** BEGIN Data shown **

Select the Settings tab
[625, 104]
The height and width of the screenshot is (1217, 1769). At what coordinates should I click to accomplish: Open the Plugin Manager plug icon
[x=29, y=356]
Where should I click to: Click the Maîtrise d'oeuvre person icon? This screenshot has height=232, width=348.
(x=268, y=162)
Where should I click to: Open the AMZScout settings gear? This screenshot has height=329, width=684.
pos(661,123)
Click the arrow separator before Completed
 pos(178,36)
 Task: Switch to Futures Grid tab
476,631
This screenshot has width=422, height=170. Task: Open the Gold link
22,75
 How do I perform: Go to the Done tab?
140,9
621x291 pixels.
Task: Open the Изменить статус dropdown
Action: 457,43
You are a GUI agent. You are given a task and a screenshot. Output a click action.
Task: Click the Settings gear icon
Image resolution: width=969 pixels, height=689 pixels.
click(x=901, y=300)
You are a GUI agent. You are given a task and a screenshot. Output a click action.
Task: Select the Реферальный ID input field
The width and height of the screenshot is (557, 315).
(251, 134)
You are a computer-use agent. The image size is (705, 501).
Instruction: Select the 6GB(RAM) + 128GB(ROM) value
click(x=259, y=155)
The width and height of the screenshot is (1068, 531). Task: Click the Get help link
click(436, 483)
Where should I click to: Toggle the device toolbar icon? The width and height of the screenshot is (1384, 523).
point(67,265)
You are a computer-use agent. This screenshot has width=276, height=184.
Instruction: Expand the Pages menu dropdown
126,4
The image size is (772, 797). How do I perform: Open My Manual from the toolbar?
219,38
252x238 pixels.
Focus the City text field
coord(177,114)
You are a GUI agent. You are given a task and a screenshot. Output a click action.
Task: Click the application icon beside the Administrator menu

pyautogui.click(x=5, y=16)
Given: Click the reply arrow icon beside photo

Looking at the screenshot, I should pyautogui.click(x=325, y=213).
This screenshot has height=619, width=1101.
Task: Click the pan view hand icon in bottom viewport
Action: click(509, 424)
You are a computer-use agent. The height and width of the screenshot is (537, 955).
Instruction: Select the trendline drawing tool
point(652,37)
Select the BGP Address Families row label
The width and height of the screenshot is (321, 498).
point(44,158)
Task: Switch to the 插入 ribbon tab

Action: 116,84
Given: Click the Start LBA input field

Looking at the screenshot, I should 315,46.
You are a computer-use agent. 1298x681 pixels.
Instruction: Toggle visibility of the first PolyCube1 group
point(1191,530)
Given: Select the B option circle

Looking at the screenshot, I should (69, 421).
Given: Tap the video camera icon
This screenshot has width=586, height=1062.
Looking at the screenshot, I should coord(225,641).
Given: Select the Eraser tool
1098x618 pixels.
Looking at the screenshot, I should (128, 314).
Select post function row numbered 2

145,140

** END Data shown **

__Directive__.
Please copy all of the records above exactly as they appear, line for line.

__Output__.
Select the Settings tab
[625, 104]
The height and width of the screenshot is (1217, 1769). At what coordinates should I click to accomplish: Open the Plugin Manager plug icon
[x=29, y=356]
Where should I click to: Click the Maîtrise d'oeuvre person icon? This screenshot has height=232, width=348.
(x=268, y=162)
Where should I click to: Open the AMZScout settings gear? This screenshot has height=329, width=684.
pos(661,123)
Click the arrow separator before Completed
 pos(178,36)
 Task: Switch to Futures Grid tab
476,631
This screenshot has width=422, height=170. Task: Open the Gold link
22,75
 How do I perform: Go to the Done tab?
140,9
621x291 pixels.
Task: Open the Изменить статус dropdown
Action: 457,43
You are a GUI agent. You are given a task and a screenshot. Output a click action.
Task: Click the Settings gear icon
Image resolution: width=969 pixels, height=689 pixels.
click(x=901, y=300)
You are a GUI agent. You are given a task and a screenshot. Output a click action.
Task: Select the Реферальный ID input field
The width and height of the screenshot is (557, 315).
(251, 134)
You are a computer-use agent. The image size is (705, 501).
Instruction: Select the 6GB(RAM) + 128GB(ROM) value
click(x=259, y=155)
The width and height of the screenshot is (1068, 531). Task: Click the Get help link
click(436, 483)
Where should I click to: Toggle the device toolbar icon? The width and height of the screenshot is (1384, 523).
point(67,265)
You are a computer-use agent. This screenshot has width=276, height=184.
Instruction: Expand the Pages menu dropdown
126,4
The image size is (772, 797). How do I perform: Open My Manual from the toolbar?
219,38
252x238 pixels.
Focus the City text field
coord(177,114)
You are a GUI agent. You are given a task and a screenshot. Output a click action.
Task: Click the application icon beside the Administrator menu

pyautogui.click(x=5, y=16)
Given: Click the reply arrow icon beside photo

Looking at the screenshot, I should pyautogui.click(x=325, y=213).
This screenshot has height=619, width=1101.
Task: Click the pan view hand icon in bottom viewport
Action: click(509, 424)
You are a computer-use agent. The height and width of the screenshot is (537, 955).
Instruction: Select the trendline drawing tool
point(652,37)
Select the BGP Address Families row label
The width and height of the screenshot is (321, 498).
point(44,158)
Task: Switch to the 插入 ribbon tab

Action: 116,84
Given: Click the Start LBA input field

Looking at the screenshot, I should 315,46.
You are a computer-use agent. 1298x681 pixels.
Instruction: Toggle visibility of the first PolyCube1 group
point(1191,530)
Given: Select the B option circle

Looking at the screenshot, I should (69, 421).
Given: Tap the video camera icon
This screenshot has width=586, height=1062.
Looking at the screenshot, I should coord(225,641).
Given: Select the Eraser tool
1098x618 pixels.
Looking at the screenshot, I should (128, 314).
Select post function row numbered 2

145,140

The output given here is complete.